Market Data
Emas
Indeks Saham
Kurs Rupiah
Jual Rp0
Beli Rp0
IHSG ...
LQ45 ...
Srikehati
JII ...

Harga Bitcoin Tertekan Menuju Level Kritis, Bearish atau Peluang Akumulasi Penguatan?

M Nurhadi

Senin, 17 November 2025 | 17:53 WIB
Harga Bitcoin Tertekan Menuju Level Kritis, Bearish atau Peluang Akumulasi Penguatan?
Warga melintas dengan latar logo Bitcoin di Terowongan Kendal. [Suara.com/Alfian Winanto]
baca 10 detik
  • Harga Bitcoin diperdagangkan sekitar US$95.000, kini berada di titik penentuan.
  • Dominasi Bitcoin menurun menjadi 59,37% dan Stochastic RSI menunjukkan crossover bearish.
  • Metrik fundamental MVRV Z-Score turun ke terendah 14 bulan, menandakan Bitcoin berada di wilayah undervalued historis.

Suara.com - Harga Bitcoin (BTC) saat ini diperdagangkan di sekitar US$95.000, sebuah level psikologis yang krusial.

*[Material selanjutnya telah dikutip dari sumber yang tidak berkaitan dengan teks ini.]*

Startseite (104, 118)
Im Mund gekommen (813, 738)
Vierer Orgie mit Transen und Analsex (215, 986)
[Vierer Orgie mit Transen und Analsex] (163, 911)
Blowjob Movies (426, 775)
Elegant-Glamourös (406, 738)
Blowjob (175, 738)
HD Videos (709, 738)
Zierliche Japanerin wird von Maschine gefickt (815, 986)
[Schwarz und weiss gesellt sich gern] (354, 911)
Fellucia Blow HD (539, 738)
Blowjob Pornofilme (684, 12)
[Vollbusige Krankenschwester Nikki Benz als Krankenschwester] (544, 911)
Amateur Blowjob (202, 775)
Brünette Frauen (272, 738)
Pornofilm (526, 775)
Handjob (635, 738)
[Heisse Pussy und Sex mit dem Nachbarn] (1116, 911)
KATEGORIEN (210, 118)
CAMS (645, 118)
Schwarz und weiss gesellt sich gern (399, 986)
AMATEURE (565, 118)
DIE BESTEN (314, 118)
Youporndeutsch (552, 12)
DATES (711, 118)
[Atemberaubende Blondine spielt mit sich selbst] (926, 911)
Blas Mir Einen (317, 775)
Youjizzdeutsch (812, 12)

Penurunan harga yang stabil belakangan ini telah menghapus keuntungan yang dikumpulkan sebelumnya, memaksa raja aset kripto ini berada di titik penentuan.

Pasar kini berada dalam kondisi menunggu langkah tegas dari investor besar untuk memutuskan apakah BTC akan mampu memulihkan diri atau justru melanjutkan tren penurunannya dalam beberapa hari ke depan.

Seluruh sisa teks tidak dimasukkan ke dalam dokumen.